Les Premières Nations détiennent-elles un «vote stratégique»?

Lors d’une élection, les enjeux d’ordre éthique ou religieux sont rarement au programme des partis. Sauf quand il s’agit de flatter certains électeurs ou de leur faire peur. Les élections du 19 octobre réserveront-elles une surprise ? Pendant que quelques partis et des médias se ruaient sur « l’immigrante au niqab », ils restaient muets sur les autochtones du pays. Or, longtemps privés du droit de vote (jusqu’en 1960), et moins nombreux à se rendre aux urnes, les membres des Premières Nations détiendraient, dit-on, la clé du pouvoir…

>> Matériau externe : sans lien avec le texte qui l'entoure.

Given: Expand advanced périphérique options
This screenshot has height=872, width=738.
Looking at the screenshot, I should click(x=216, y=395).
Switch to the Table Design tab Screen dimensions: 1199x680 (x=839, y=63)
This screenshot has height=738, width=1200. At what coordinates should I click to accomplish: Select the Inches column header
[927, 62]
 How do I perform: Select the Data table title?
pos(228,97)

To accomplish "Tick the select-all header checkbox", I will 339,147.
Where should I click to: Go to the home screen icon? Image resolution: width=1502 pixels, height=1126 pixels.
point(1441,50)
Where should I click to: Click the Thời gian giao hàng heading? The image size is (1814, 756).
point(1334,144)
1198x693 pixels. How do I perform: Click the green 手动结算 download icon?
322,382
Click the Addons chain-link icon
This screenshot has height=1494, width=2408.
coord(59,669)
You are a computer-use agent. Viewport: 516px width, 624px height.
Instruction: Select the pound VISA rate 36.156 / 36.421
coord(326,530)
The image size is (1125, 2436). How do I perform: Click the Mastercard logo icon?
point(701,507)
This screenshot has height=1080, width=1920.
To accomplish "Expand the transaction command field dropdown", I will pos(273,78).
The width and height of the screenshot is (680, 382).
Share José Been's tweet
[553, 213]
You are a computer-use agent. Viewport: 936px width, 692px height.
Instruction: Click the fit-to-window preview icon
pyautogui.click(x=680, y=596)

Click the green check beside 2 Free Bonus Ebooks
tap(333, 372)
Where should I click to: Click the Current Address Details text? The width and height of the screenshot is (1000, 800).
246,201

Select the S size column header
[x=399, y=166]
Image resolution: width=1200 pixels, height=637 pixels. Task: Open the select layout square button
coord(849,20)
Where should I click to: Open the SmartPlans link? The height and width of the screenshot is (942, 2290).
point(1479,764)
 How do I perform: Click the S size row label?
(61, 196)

Pareil résultat serait historique ! Honte nationale et internationale, le sort de cette population aurait dû compter parmi les priorités des partis dans la présente campagne. Malheureusement, les autochtones du pays demeurent une minorité, diversifiée et dispersée. Au siècle dernier, une commission de réforme avait proposé d’établir des circonscriptions électorales autochtones avec sièges au Parlement. Une autre avait même recommandé la création d’une assemblée législative distincte. Sans succès.
Depuis, il est vrai, de rares députés autochtones ont été élus à Ottawa, mais ces communautés n’ont pas acquis des moyens proprement politiques d’affirmation collective. Néanmoins, à ces élections-ci, ils auraient, dans 51 des 338 circonscriptions, un « vote stratégique ». Ces suffrages leur permettraient de faire battre certains des 23 conservateurs vulnérables en Ontario et dans l’Ouest. Ou de préserver une vingtaine de néodémocrates (en Colombie-Britannique, au Manitoba, en Ontario et au Québec).
Si ces communautés allaient ainsi priver Stephen Harper du pouvoir ou le vouer à redevenir minoritaire aux Communes, elles auraient certes servi aux conservateurs leur propre médecine, eux qui excellent à manipuler les diverses minorités du pays. Mais auraient-elles pour autant obtenu l’assurance d’un gouvernement qui leur donnera justice ou d’une opposition qui ait enfin le courage d’enrayer le « génocide culturel » dont elles sont encore victimes ? Rien n’est moins sûr.
Aux dernières élections, seulement 44 % des électeurs des réserves sont allés voter. Une moyenne nettement plus faible que dans la population en général. Dans certaines communautés, la participation fut même marginale sinon symbolique. Quelques votes suffiront sans doute ici ou là à renverser la faible majorité d’un député sortant. Mais ailleurs, il en faudra davantage, surtout quand la lutte s’annonce serrée entre trois ou quatre partis et que leurs appuis sont imprévisibles.
L’impatience a gagné, depuis l’élection de 2011, la jeune génération. Les chefs traditionnels n’ont plus autant d’ascendant sur leurs communautés. Les controverses nationales qui se déroulent sur les terres ancestrales ne mobilisent plus seulement des autochtones ; des défenseurs de l’environnement proviennent aussi d’autres milieux. Et si les uns ont encore recours aux contestations judiciaires et aux protestations pacifiques, d’autres ne cachent pas que leur opposition pourrait être violente.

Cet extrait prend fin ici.